* **Stored rows**
--------
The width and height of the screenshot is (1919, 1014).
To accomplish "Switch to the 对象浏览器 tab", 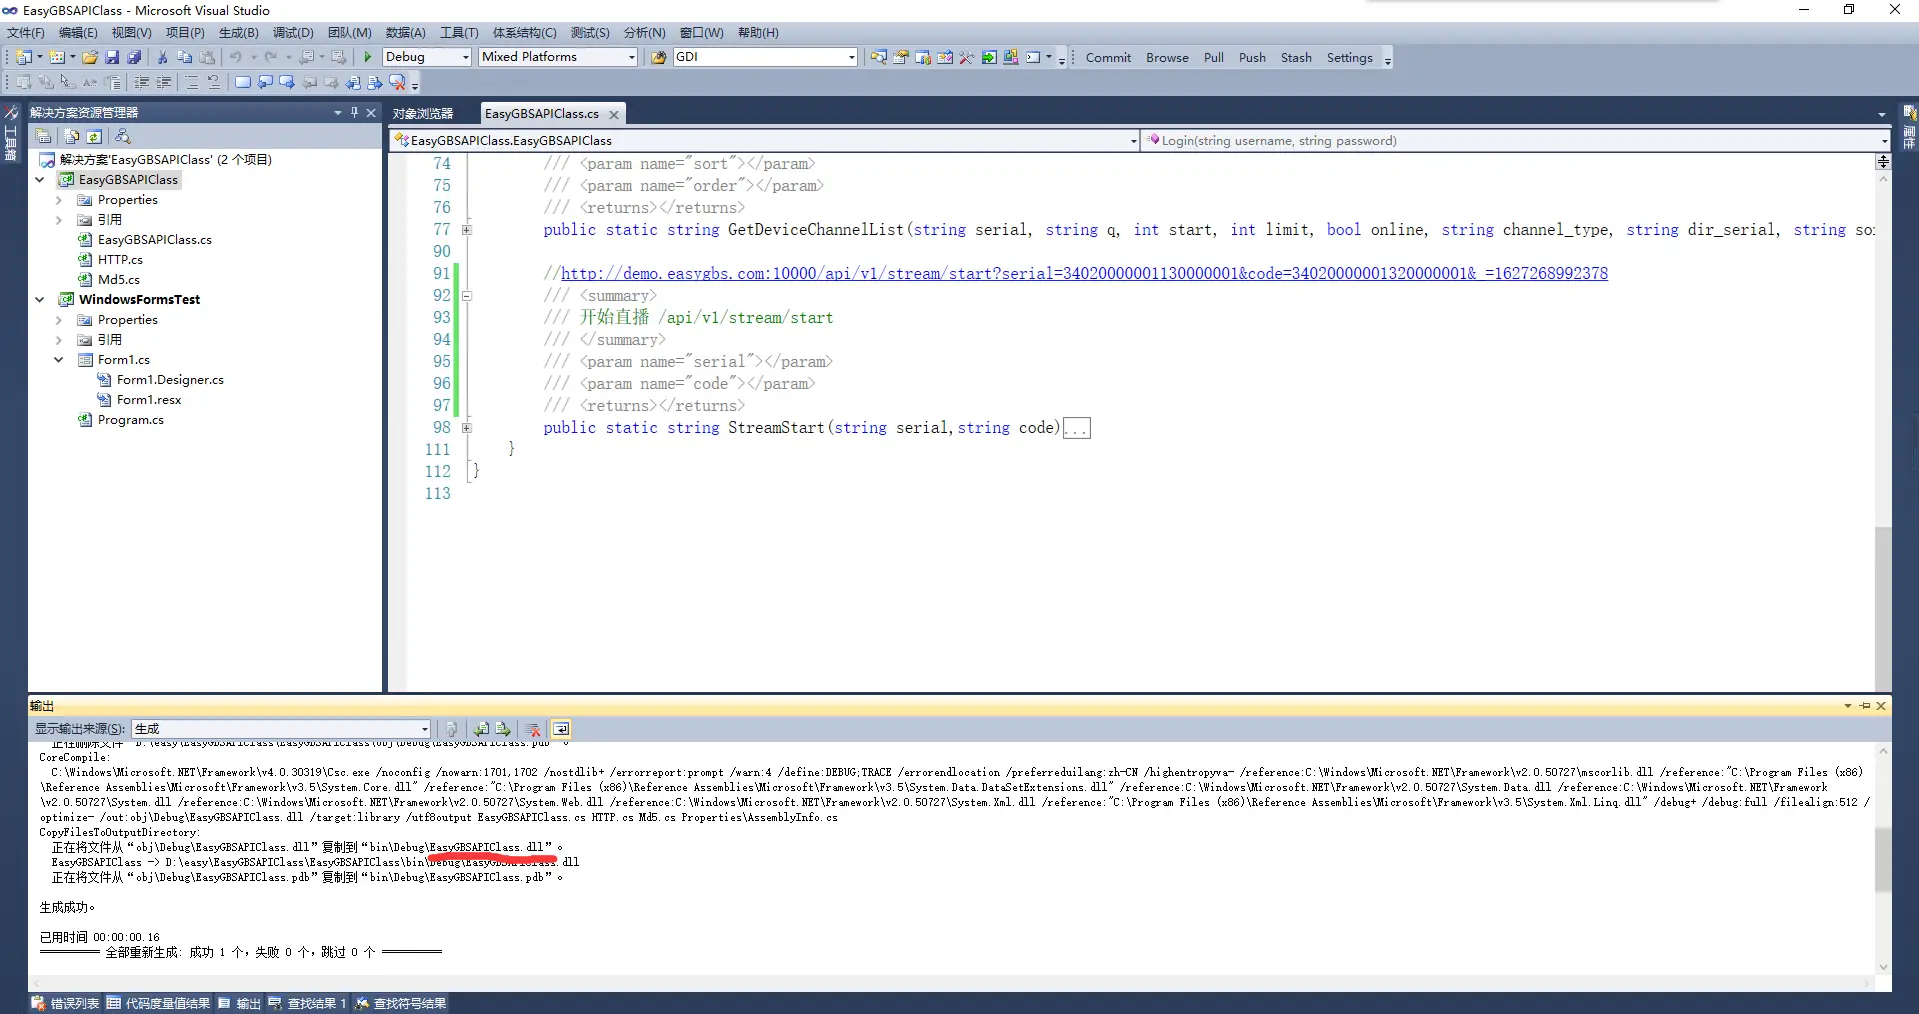I will [x=423, y=114].
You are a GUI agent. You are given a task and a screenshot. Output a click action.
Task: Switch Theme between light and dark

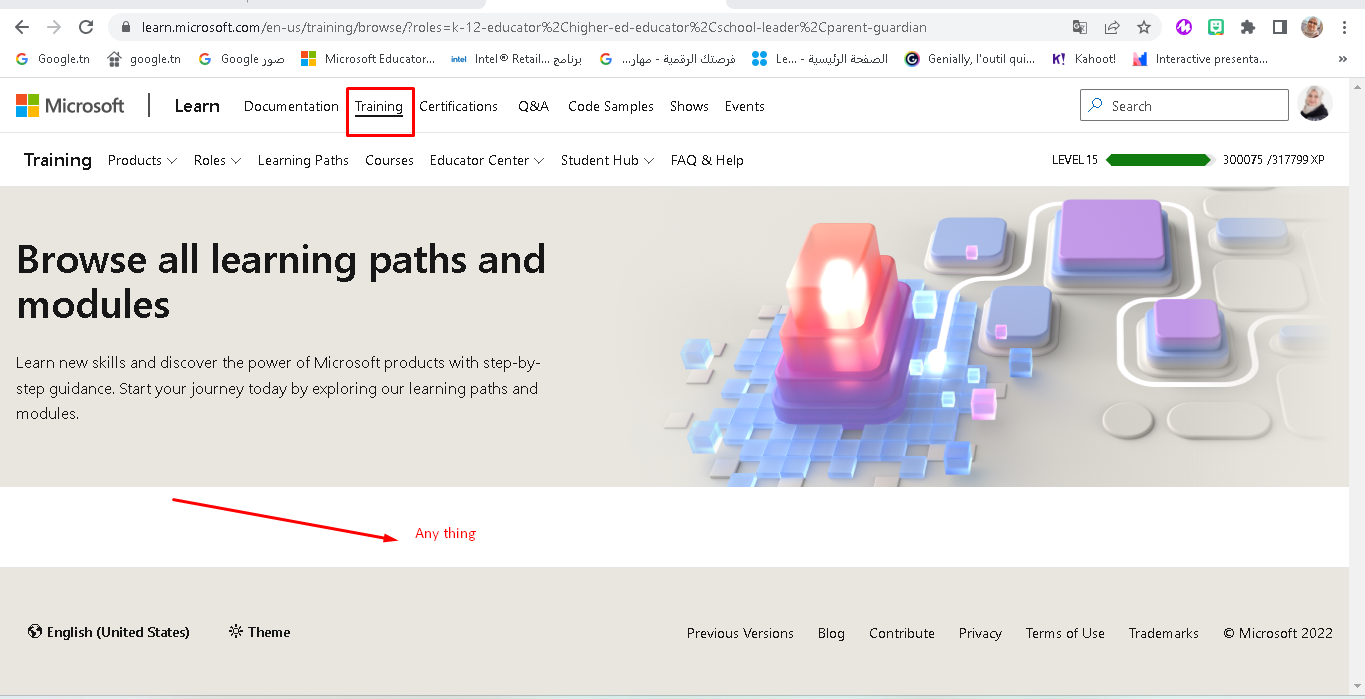pyautogui.click(x=258, y=632)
--------
* **Your goal**
Write out the portion of the records that starts with the line containing "You are a GUI" and continues through the end of the records as a numbered list, omitting blank lines and leaving out the pictures.

* **Correct response**
1. You are a GUI agent. You are given a task and a screenshot. Output a click action.
2. Task: Switch Theme between light and dark
3. pyautogui.click(x=258, y=632)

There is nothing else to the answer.